Peccato che le imposte siano una cosa molto seria e il rischio vero è che, esaurito l’effetto annuncio, ora il tema della «riforma fiscale» venga abbandonato. Precisiamo. E’ un bene se viene abbandonato il tema della «riforma fiscale» come mero sinonimo di generalizzata «riduzione delle tasse». Piacerebbe a tutti, maggioranza e opposizione. Ma la spesa pubblica continua a crescere a tassi elevati e non sembra essere sotto controllo. Tende ad aumentare più del Pil, mentre le entrate tendono spontaneamente a calare più del Pil. Nell’attuale contesto occorre indubbiamente cautela, per non peggiorare ulteriormente i conti pubblici.
Rinviata a tempi migliori la riduzione generalizzata delle imposte, vi sono però altri obiettivi da perseguire e provvedimenti di cui in molti hanno bisogno.
La prima e prioritaria esigenza è la riduzione del fiscal gap ossia del divario fra le imposte effettivamente incassate e ciò che dovrebbe invece essere pagato dai contribuenti, stando ai principi normativi. L’evasione, in primo luogo, ma anche l’elusione e l’erosione delle imposte concorrono a determinare questo divario, che in Italia è particolarmente ampio rispetto ad altri paesi. Ciò consentirebbe di ripartire meglio il carico tributario, riducendo la pressione che attualmente è troppo concentrata sui soli contribuenti onesti e su quelli che non godono di una qualche possibilità di scappatoia o di agevolazione.
Sono poi necessari interventi di manutenzione più o meno consistenti dei vari tributi, in modo da semplificarne gli adempimenti, dando anche maggiore certezza del diritto ai contribuenti, razionalizzarne la struttura e migliorarne l’impatto economico, in termini di equità ed efficienza.
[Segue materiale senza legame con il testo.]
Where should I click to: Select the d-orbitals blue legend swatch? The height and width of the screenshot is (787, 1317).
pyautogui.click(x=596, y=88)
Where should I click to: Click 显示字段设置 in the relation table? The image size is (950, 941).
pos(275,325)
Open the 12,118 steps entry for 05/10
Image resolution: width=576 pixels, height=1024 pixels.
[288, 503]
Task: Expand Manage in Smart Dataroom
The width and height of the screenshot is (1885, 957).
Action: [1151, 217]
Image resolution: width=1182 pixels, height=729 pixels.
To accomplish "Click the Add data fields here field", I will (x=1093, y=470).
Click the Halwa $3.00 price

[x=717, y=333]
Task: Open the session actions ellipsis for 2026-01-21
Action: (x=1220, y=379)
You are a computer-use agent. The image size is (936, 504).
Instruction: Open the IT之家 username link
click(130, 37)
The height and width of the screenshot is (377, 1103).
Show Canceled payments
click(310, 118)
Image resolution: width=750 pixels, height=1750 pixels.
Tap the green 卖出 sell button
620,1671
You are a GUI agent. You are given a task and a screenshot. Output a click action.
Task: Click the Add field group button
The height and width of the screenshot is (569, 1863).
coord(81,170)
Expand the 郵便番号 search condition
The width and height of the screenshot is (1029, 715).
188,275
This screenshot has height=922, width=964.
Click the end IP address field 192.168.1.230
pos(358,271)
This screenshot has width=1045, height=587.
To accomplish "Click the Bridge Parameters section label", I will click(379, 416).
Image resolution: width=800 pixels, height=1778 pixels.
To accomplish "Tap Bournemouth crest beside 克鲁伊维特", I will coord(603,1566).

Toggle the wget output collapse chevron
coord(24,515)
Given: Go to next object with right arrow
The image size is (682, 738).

Qualche esempio: mettere ordine all’Irpef e soprattutto nel ginepraio di deduzioni, detrazioni e agevolazioni che i vari governi che si sono succeduti hanno contribuito ad alimentare, concentrando gli interventi in modo da favorire i redditi più bassi e le famiglie più numerose; portare a termine la riforma della tassazione delle rendite finanziarie, che è rimasta a metà del guado; mettere ordine nella tassazione immobiliare, e così via.
Infine, nell’ottica di attuazione del federalismo fiscale, occorre individuare i tributi in grado di attribuire autonomia, ma al contempo responsabilizzare, gli enti decentrati nello svolgimento delle loro funzioni. E vero che vi è una commissione insediata e che vi è ancora un anno di tempo per l’esercizio delle deleghe in materia, ma il tempo passa in fretta e non è facile trovare adeguati tributi locali (soprattutto se si ritiene di non poter reintrodurre una forma di tassazione patrimoniale sulla prima casa, come l’Ici, e se si vuole, in prospettiva, abolire l’Irap).
L’auspicio è che l’ennesimo rinvio alla riduzione delle imposte, da parte del governo, non si traduca anche nel rinvio di riforme come queste, che possono essere fatte senza aggravare i conti pubblici e per le quali, dunque, non vi sono alibi.